= FRAGMENTO =
################

576 páginas, 49,50 euros.
EL ESPACIO INDIVIDUAL
El pasado año me encontré con Daniel Torres en el Salón de Angouleme. Hacía mucho que no nos tropezábamos y rememoré algunos de sus mejores trabajos, especialmente El octavo día. En sus últimas obras parecía haber perdido su fuerza creativa. De repente, presenta el que es uno de los grandes libros del año.
Debo confesarlo: no me lo esperaba. Tras un retorno poco inspirado a su personaje más conocido, el aventurero espacial Roco Vargas, daba la sensación de que ya no tenía nada nuevo que contar. Sin embargo, este autor con estudios de arquitectura, que siempre se habían apreciado en los fondos de sus ilustraciones, he recuperado parte de lo que debió de aprender en la carrera creando un volumen sorprendente y arrebatador.
A mi me recuerda a la Alice in Sunderland de Talbot porque como allí el producto es de difícil clasificación. Tiene algo de enciclopedia, con textos abundantes e ilustraciones explicativas, sin olvidar los pequeños relatos con viñetas que nos guían de un apartado al siguiente. Tratándose de un narrador tan solvente como Torres ya supondrán que el entretenimiento está garantizado, reforzado además por una amena historia que no evita el rigor científico y la reflexión y que nos lleva más allá de los hechos, hasta trazar un discurso en el que casa e individuo crecen juntos y se nos convence de que el desarrollo de uno es impensable sin la otra. La casa no es un fondo para la narración, como en el caso de Ware con Building Stories o Eisner con la Avenida Dropsie antes que él, donde la arquitectura era un puro escenario. No, aquí se trata de elaborar un discurso erudito en torno a la evolución de la casa, en el que se inscriben un conjunto de relatos que ejemplifican los diferentes momentos históricos.
Es, en resumen, un libro tan sólido como bonito, adjetivos que resulta sencillo atribuirle a Torres.

################

= DATOS PROPORCIONADOS =
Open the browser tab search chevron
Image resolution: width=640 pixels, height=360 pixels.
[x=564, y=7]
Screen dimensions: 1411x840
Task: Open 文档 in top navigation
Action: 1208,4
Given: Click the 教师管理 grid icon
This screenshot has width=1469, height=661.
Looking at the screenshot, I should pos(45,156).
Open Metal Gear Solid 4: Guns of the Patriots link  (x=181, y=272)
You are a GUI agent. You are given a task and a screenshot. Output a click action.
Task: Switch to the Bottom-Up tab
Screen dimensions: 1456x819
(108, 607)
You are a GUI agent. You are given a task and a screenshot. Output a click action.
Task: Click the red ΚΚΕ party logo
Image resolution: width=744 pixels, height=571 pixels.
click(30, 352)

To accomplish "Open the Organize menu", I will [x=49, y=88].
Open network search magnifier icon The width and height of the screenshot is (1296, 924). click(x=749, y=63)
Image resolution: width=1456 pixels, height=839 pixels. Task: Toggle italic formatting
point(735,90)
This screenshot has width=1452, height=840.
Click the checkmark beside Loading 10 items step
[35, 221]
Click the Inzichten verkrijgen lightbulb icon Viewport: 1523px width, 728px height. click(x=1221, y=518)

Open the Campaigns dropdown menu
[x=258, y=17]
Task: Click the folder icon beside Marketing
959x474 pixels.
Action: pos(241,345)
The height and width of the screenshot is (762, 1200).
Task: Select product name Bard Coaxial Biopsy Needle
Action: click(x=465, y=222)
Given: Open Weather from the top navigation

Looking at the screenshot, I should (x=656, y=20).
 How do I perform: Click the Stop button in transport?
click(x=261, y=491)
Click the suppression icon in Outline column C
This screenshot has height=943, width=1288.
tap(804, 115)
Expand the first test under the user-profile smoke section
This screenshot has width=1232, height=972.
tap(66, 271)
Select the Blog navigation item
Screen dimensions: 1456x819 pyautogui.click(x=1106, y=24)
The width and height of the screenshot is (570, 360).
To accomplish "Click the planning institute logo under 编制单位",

################

= INSTRUCCIONES =
[A] Según el fragmento, ¿cuál es el personaje más conocido de Daniel Torres?
[B] Continúa la reseña del libro de Daniel Torres sobre la casa a partir de su última oración.

= RESPUESTAS =
[A] El aventurero espacial Roco Vargas.

[B]
Su dibujo siempre ha transmitido una cierta sensación de esfuerzo, de trabajo bien hecho pero no fácil, de construcción que inevitablemente nos devuelve a sus estudios de arquitectura, otra vez. Como en los casos del ya citado Talbot o Gibbons, sus grafismos no brotan de una habilidad natural sino de una mente que piensa y de la voluntad de traducir las ideas en formas narrativas.
No siempre parece fluido y elegante, pero al final alcanza sus objetivos. Cuenta muy bien, compone a la perfección y sus perspectivas son admirables. En la parte gráfica el libro vuela muy alto. No sólo por sus cuidadas reproducciones históricas, también por el ingenio que demuestra buscando soluciones visuales que nos sitúan en cada periodo. Como el papel sobre el que se cuenta la aventura medieval, el paralelismo entre la fantasía musical a lo Astaire y la vida real de los habitantes de Nueva York, la estética teatral con que nos describe los interiores del XVIII, etc. Todo está bien pensado y mejor representado.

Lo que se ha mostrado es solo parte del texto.